Zirkarie designates a visitation and administrative district in the Premonstratensian order . It is comparable to the order province in other orders . However, this applies to a certain extent, because the circaria does not have its own corporate character.


In the last decades of the 12th century, between the general chapter and the monasteries, and in addition to the filiation between mother and daughter monasteries, the circarias, which had been required since about the middle of the century, were introduced. These were visitation districts without their own corporate character. After the provinces of the religious orders of knights, the circaria were the earliest regional subdivisions in the religious order. The basis for this new organizational system was probably the order's internal double visitation system. At the head of each circari there were two (later only one) designated by the general chapter “ visitators ” or “circator capituli” who visited the monasteries of the district and derived their authority from the general chapter. With the circaria, the Premonstratensians created an administrative structure independent of the episcopal diocesan structures. Provincial chapters of their own soon formed within the circarias, which were initially suppressed by Prémontré , but then allowed in, in order to have a strong and relevant institution available in the beginning struggle for exemption . From the late Middle Ages onwards, the Order's Abbot General appointed a vicar in each circariate; This was responsible for the management of the Order Province and the calling and chairmanship of the provincial chapters, which were only sporadically carried out.

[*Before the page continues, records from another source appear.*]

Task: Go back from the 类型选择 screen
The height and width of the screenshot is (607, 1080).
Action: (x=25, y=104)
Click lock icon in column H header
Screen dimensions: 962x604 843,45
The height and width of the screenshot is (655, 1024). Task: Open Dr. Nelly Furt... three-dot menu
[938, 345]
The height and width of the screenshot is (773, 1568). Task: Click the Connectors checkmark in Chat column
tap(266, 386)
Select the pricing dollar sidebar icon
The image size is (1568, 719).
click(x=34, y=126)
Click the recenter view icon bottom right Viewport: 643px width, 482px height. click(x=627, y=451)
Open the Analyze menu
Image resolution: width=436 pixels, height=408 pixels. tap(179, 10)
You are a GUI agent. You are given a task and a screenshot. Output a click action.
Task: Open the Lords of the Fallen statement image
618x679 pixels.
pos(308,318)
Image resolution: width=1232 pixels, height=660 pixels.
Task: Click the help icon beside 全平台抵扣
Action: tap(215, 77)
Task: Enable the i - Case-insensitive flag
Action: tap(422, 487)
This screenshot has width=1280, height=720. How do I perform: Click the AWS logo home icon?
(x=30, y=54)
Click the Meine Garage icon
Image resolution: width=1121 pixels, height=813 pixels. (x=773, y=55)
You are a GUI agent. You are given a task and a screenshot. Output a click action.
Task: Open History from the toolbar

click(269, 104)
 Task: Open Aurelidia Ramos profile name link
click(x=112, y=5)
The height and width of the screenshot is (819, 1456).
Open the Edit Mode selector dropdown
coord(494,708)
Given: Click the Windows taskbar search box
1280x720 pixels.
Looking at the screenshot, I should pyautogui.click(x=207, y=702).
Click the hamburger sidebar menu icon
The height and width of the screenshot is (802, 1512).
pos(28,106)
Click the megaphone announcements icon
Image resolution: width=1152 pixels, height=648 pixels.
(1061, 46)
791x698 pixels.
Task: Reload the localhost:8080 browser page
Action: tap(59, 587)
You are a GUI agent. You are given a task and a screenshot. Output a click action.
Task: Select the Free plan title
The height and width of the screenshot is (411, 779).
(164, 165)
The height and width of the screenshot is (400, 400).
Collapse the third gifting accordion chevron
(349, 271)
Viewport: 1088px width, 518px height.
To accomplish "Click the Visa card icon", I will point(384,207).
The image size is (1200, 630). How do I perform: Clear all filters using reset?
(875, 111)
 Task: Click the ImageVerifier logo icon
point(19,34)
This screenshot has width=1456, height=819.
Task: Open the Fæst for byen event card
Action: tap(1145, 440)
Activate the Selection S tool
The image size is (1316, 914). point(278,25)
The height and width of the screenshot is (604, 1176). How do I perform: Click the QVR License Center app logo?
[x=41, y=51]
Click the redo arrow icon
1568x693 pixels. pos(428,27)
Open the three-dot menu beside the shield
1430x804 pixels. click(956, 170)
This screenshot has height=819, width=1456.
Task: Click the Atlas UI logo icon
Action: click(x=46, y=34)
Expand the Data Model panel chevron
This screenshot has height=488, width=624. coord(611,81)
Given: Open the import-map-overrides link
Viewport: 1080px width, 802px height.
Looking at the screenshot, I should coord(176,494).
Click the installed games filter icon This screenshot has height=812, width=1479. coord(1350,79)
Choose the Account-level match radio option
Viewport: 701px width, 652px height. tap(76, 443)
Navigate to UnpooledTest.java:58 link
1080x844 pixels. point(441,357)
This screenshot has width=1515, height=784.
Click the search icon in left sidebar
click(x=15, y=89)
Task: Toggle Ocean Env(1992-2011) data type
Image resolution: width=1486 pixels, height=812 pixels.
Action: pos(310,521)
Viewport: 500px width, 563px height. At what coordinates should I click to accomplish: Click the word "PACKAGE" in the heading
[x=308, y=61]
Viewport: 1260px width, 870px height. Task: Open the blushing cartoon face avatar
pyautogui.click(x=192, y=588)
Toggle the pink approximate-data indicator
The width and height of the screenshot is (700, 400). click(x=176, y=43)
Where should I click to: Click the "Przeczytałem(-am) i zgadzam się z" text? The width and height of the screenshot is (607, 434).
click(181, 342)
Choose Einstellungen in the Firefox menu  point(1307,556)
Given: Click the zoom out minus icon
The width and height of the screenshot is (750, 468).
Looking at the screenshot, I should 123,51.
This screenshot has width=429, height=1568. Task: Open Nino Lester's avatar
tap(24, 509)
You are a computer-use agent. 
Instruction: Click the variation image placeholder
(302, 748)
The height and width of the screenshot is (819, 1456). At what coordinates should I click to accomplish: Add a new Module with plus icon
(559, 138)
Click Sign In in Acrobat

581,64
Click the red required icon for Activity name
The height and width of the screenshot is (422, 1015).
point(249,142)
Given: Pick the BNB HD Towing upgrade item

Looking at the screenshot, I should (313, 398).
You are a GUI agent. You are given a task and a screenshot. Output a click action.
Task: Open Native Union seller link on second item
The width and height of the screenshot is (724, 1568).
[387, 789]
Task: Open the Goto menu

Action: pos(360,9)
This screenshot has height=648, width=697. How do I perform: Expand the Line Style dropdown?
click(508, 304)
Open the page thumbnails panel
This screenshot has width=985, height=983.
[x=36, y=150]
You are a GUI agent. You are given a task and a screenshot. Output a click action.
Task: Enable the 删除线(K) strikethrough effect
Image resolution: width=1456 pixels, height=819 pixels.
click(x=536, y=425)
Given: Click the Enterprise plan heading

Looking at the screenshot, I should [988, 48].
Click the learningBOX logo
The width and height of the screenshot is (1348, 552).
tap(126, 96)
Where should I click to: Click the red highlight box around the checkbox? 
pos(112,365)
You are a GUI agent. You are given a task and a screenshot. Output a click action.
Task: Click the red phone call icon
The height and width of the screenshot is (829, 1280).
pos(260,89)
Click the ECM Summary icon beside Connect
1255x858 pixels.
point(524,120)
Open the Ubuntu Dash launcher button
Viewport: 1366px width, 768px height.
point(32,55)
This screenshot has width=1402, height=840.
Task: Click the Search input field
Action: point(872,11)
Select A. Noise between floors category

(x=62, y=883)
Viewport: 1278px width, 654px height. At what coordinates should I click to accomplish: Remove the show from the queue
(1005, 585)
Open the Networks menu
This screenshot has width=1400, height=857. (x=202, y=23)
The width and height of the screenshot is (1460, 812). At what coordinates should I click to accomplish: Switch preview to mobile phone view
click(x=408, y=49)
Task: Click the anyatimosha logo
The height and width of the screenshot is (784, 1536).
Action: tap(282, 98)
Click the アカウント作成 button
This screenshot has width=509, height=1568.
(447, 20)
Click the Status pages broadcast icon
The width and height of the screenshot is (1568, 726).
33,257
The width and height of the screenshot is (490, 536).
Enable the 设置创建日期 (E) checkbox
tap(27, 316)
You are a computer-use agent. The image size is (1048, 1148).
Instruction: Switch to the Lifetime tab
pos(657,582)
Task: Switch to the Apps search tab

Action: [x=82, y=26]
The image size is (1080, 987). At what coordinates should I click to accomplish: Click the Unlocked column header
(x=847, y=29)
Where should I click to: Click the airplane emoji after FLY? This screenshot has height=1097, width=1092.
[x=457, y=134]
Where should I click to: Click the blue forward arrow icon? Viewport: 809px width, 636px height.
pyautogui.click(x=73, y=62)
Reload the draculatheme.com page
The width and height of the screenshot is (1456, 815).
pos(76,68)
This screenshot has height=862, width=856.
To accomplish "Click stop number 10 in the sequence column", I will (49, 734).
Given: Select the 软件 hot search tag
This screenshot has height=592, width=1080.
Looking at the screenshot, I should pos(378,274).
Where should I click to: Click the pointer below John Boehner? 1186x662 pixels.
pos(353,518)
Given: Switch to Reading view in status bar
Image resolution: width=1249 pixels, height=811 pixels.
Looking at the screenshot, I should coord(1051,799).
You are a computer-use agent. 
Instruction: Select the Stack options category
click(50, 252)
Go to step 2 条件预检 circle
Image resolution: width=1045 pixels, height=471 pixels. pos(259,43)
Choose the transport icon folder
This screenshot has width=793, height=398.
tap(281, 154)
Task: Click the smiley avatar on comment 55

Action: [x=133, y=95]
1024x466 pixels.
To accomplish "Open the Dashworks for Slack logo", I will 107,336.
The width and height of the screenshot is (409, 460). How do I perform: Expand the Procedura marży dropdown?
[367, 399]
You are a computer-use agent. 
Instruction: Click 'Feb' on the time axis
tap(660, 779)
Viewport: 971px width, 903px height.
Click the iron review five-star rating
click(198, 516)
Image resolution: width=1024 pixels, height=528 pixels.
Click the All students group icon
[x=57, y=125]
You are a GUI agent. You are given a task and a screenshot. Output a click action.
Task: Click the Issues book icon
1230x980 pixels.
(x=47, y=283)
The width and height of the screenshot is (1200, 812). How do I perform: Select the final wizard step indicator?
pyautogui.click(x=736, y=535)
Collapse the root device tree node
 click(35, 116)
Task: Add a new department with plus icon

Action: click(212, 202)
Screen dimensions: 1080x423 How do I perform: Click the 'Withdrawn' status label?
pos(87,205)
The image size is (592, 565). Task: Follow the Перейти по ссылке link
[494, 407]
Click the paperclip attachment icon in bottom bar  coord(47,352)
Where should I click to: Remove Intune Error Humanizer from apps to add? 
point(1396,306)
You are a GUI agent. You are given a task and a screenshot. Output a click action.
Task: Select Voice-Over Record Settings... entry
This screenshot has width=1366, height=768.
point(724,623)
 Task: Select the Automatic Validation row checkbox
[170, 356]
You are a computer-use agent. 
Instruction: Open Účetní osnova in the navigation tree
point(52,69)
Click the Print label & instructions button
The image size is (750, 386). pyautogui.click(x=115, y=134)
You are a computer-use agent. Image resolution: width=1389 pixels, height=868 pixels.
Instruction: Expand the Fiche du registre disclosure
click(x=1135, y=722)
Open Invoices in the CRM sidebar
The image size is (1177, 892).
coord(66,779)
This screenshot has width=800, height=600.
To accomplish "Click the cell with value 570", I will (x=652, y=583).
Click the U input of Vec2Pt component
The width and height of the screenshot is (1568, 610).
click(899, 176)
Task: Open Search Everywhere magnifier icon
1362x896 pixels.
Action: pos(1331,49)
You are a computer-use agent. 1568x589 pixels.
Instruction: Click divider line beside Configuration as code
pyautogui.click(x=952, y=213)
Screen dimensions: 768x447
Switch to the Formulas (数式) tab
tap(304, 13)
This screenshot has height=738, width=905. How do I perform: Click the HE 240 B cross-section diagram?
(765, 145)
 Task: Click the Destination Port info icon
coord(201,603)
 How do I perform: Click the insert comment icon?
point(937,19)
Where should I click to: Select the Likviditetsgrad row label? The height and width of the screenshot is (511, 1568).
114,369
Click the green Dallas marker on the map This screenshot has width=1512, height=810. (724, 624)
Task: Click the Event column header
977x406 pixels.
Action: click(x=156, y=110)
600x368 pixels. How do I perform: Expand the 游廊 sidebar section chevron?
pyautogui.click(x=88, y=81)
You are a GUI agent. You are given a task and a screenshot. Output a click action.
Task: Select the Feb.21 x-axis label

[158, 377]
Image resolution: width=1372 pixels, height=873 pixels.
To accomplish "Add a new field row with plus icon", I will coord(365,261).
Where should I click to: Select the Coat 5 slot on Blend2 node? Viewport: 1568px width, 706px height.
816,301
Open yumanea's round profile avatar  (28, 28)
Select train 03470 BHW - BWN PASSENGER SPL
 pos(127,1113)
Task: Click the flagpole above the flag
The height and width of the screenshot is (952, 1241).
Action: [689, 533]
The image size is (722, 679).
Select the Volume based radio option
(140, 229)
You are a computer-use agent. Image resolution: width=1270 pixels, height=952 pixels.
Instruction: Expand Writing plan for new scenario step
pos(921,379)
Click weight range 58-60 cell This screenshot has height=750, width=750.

In Central Europe there have been various zircariums with around 300 pens since the 13th century, including: Burgundy, Bavaria, Bohemia, Friesland, Ilfeld am Harz, Lorraine, Swabia , Saxony, Wadgassen and Westphalia. With 48 houses in the Middle Ages, Westphalia was one of the largest circarias in the entire order. In the 17th century, the remnants of the Wadgassen and Ilfeld circariums were united with Westphalia. The Austrian monasteries belonged partly to the Bavarian and partly to the Bohemian Circarie. Own circariums existed in Scandinavia, Ireland, Hungary, Spain and the Orient. France, England, Poland, and the Netherlands were each divided into several zircaries. For a long time, the management of the Swabian circari was in the hands of the Abbot von Rot an der Rot . The circuses of Bavaria and Swabia were closely linked; According to the Annales Praemonstratensis (Nancy 1734) of Abbot Charles Louis Hugo von Prémontré, who died in 1739, a joint “Circaria Sueviae et Bavariae” is said to have existed in the 1730s.

With the new constitutions of 1970, instead of geographical circarias, circarias based on language groups were introduced: a French, a Dutch, an English and a German-speaking circarius. The old circles of Bohemia and Hungary remained.

Today's structure of the circaria

Bohemian Circaria

Brabant Circarie

It includes the Dutch-speaking abbeys in the Netherlands and Belgium, as well as their dependent houses.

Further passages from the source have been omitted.